Dennis Harvey of Variety said the film "piles on too many narrative gimmicks to maintain suspense or credibility." The Hollywood Reporter noted that director Joby Harold "succeeds in creating a quietly ominous tone that never lets up, with this being the rare modern horror effort that relies on suspense rather than bloodshed".

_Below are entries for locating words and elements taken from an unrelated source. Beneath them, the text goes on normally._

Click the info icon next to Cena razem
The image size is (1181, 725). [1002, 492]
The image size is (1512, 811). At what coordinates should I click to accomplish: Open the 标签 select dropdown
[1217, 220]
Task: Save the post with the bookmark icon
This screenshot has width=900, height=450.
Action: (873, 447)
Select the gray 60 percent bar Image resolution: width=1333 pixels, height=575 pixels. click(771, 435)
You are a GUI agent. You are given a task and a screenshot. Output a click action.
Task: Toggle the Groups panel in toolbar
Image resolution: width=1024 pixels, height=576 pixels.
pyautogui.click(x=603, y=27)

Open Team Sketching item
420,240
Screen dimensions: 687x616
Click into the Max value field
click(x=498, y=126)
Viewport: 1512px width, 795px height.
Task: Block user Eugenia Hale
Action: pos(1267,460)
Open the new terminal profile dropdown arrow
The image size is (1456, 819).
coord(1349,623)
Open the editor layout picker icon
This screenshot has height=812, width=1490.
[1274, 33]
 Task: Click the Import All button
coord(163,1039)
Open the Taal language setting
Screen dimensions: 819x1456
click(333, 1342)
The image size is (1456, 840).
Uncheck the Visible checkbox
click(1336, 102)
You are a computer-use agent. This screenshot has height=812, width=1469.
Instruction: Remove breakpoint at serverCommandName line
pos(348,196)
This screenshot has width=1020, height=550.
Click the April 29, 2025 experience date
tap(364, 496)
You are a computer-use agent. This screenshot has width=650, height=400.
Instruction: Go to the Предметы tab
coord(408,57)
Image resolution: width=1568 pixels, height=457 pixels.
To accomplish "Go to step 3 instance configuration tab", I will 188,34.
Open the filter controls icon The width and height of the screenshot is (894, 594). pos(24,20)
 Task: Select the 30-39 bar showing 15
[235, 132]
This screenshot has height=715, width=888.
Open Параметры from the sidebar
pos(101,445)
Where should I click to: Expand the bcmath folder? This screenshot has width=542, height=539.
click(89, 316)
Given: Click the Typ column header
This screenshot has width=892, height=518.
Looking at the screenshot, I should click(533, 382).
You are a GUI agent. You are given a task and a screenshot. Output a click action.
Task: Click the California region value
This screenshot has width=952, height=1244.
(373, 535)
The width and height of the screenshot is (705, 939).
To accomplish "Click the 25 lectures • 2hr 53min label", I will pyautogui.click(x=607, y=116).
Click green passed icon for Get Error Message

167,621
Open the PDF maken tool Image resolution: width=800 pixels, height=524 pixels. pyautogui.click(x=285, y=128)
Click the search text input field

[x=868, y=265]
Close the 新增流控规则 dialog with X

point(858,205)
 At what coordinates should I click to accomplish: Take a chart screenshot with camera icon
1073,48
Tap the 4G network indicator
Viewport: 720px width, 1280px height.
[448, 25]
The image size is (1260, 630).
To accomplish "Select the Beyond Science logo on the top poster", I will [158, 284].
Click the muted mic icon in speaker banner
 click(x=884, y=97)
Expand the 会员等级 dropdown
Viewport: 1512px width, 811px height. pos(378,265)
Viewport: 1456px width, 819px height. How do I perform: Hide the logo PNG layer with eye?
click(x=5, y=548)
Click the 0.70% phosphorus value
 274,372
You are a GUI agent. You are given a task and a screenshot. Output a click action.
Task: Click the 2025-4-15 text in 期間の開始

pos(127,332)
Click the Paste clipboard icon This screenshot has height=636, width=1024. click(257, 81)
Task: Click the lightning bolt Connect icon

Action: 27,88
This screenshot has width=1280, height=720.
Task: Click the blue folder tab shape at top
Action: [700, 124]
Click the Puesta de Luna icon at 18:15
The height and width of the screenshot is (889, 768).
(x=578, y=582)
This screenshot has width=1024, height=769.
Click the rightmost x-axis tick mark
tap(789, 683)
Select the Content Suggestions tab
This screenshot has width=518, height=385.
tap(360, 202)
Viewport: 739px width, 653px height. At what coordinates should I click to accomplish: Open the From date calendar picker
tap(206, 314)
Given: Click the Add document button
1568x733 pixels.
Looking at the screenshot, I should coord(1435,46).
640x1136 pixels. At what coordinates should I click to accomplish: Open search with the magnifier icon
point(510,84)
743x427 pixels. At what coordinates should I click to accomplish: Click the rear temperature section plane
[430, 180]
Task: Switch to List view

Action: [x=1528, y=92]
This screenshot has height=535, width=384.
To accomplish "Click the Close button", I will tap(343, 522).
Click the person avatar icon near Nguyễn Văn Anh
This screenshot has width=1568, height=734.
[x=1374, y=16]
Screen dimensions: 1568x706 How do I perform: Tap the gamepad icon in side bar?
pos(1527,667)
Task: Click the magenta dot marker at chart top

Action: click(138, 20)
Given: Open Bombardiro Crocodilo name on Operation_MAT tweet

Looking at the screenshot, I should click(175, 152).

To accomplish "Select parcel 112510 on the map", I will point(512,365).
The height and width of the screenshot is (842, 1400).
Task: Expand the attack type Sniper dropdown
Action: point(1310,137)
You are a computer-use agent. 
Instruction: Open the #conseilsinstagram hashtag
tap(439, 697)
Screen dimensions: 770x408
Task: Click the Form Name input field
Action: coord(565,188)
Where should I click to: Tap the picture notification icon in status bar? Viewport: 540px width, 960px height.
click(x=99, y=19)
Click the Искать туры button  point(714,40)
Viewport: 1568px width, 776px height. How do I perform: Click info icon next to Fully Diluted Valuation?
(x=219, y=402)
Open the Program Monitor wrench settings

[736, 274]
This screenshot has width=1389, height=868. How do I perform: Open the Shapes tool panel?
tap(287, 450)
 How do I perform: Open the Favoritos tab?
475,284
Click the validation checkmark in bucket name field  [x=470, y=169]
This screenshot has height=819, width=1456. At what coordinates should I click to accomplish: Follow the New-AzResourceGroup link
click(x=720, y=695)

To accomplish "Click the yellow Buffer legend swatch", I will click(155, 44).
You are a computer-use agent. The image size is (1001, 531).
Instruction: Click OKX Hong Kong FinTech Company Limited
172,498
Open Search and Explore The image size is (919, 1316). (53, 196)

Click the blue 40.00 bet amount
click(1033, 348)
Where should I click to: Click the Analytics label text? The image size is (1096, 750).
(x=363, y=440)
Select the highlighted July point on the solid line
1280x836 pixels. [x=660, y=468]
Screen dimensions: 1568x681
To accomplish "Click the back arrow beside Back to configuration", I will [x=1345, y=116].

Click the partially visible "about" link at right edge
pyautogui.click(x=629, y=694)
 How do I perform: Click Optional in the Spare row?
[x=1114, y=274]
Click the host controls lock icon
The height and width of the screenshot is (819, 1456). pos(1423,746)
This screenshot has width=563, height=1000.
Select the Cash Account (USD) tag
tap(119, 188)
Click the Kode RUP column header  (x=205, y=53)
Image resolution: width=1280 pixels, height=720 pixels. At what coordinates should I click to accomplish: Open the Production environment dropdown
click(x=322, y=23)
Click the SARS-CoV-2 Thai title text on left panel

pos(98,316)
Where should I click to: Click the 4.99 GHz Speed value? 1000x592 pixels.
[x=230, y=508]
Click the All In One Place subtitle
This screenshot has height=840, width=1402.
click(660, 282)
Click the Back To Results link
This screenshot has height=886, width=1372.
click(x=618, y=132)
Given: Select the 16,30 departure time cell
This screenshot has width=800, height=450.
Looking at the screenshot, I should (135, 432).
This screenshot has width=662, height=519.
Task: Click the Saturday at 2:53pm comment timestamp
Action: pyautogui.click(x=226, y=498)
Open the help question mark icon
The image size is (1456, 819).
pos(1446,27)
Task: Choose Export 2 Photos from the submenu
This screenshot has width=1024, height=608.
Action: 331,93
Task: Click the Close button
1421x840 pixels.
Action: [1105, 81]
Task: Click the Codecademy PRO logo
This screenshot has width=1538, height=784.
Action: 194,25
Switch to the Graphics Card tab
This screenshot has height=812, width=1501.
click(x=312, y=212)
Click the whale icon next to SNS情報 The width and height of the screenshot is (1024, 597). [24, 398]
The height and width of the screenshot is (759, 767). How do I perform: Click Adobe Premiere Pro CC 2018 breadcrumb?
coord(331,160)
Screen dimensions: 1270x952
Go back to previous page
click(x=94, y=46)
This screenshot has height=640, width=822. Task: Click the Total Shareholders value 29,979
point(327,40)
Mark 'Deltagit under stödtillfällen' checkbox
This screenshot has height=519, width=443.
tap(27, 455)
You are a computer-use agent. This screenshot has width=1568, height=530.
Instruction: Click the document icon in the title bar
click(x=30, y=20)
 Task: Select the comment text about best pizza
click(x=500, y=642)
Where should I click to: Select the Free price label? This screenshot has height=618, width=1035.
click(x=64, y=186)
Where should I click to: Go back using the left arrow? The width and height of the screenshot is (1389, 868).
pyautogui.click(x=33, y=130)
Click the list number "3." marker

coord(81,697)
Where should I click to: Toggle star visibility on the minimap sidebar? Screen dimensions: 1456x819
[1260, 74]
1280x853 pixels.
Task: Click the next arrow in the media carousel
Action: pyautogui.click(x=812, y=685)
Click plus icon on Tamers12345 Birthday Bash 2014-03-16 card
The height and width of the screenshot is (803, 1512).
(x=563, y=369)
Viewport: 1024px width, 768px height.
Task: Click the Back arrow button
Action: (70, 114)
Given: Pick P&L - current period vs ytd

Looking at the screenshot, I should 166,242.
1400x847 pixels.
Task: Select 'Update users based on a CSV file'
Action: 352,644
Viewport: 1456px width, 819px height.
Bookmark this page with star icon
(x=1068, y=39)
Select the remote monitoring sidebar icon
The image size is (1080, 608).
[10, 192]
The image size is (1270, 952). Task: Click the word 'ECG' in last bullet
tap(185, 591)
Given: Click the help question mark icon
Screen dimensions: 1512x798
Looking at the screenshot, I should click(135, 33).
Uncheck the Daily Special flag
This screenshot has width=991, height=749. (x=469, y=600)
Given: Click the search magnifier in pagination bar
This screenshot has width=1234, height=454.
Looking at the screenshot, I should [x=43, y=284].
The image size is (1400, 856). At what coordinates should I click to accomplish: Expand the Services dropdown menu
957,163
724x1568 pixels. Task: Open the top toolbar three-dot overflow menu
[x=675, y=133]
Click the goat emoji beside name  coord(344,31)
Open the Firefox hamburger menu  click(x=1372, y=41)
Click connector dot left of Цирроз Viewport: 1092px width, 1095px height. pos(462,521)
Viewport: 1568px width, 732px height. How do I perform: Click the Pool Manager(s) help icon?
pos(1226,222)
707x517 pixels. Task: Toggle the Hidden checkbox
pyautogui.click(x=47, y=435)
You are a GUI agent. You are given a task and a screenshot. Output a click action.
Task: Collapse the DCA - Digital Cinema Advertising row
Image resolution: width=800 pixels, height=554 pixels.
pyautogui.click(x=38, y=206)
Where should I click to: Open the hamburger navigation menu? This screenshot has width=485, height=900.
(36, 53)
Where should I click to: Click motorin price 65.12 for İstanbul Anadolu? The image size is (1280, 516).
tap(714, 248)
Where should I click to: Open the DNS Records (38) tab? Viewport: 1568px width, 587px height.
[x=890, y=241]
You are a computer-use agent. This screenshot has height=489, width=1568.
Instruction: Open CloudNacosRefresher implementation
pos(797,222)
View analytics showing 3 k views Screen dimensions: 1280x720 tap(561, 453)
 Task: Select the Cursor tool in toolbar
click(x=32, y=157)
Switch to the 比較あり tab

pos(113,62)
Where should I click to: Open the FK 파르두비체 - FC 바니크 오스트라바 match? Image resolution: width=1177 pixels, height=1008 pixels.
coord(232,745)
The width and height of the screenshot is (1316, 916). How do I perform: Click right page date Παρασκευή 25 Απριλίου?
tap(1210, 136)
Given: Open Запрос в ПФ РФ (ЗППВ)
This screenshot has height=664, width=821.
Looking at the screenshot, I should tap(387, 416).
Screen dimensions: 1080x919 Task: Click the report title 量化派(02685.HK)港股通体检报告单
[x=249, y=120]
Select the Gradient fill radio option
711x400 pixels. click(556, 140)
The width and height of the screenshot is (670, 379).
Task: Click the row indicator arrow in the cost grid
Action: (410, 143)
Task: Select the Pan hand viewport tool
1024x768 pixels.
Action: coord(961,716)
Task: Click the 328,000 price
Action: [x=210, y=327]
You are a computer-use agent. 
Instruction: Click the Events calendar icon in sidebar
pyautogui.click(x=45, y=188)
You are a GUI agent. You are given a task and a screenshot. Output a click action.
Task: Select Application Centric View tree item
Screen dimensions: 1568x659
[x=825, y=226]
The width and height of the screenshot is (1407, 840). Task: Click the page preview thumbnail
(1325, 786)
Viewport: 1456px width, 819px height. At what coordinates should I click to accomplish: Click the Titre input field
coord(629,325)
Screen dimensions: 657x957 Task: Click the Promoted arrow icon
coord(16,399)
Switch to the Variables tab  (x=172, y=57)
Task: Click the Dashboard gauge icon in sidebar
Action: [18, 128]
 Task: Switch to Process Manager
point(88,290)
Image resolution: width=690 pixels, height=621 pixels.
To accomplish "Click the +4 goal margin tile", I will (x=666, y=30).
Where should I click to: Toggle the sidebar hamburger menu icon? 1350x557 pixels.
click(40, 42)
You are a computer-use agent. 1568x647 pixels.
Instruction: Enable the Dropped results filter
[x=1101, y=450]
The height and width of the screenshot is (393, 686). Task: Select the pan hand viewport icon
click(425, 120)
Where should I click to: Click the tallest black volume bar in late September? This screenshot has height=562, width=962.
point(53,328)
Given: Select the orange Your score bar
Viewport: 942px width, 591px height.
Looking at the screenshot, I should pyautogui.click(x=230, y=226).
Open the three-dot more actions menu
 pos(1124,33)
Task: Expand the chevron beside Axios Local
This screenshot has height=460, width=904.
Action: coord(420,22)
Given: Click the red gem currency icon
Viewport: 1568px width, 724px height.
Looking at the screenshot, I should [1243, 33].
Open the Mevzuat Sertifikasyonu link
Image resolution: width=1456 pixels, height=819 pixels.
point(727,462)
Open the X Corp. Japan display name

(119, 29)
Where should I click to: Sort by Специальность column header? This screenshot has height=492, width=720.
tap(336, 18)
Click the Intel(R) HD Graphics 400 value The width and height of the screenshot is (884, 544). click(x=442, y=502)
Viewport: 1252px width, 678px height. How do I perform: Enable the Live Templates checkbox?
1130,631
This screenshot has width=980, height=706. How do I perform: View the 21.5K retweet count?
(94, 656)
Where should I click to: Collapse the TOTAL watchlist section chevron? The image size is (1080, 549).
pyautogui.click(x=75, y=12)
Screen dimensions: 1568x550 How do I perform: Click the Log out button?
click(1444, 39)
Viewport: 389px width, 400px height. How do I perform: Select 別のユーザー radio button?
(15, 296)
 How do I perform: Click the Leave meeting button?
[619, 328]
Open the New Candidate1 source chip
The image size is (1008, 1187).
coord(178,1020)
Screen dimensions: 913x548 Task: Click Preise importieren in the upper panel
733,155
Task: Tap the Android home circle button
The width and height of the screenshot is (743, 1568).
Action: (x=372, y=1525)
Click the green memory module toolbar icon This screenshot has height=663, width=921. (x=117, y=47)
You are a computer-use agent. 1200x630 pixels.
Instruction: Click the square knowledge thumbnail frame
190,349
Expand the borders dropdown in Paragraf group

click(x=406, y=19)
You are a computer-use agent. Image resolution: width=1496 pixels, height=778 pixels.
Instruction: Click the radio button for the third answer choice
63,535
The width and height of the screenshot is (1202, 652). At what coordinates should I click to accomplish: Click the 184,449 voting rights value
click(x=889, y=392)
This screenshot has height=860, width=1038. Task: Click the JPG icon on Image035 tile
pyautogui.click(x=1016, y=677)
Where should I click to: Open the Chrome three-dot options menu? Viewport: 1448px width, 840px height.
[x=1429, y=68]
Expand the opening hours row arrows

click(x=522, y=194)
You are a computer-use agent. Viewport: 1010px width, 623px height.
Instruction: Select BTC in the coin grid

Roger Ebert of the Chicago Sun-Times awarded the film three out of four stars and defended the film, saying, "I did not anticipate the surprises, did not anticipate them piling on after one another, got very involved in the gory surgical details, and found the supporting soap opera good as such things go."

=== Industry response ===
A group representing anesthesiologists in Ontario criticized the film following its release for having its "science completely wrong." Ontario's Anesthesiologists, a section of the Ontario Medical Association, declared numerous scientific and procedural distortions in the film such as the presentation of improper anesthetic techniques. The group disputes the film's claim that anaesthesia awareness occurred as frequently as one in every 700 patients, although this in turn is debated by anesthesia awareness advocate Carol Weihrer.

== Accolades ==

| Award | Date of the ceremony | Category | Recipients | Result | Ref. |
| Golden Raspberry Awards | 23 February 2008 | Worst Actress | Jessica Alba (also for Fantastic Four: Rise of the Silver Surfer and Good Luck Chuck) | Nominated |  |
| Worst Screen Combo | Jessica Alba and Hayden Christensen | Nominated |

==Home media==
Awake was released on DVD in the United States on March 4, 2008. The Blu-ray edition followed on November 18, 2008.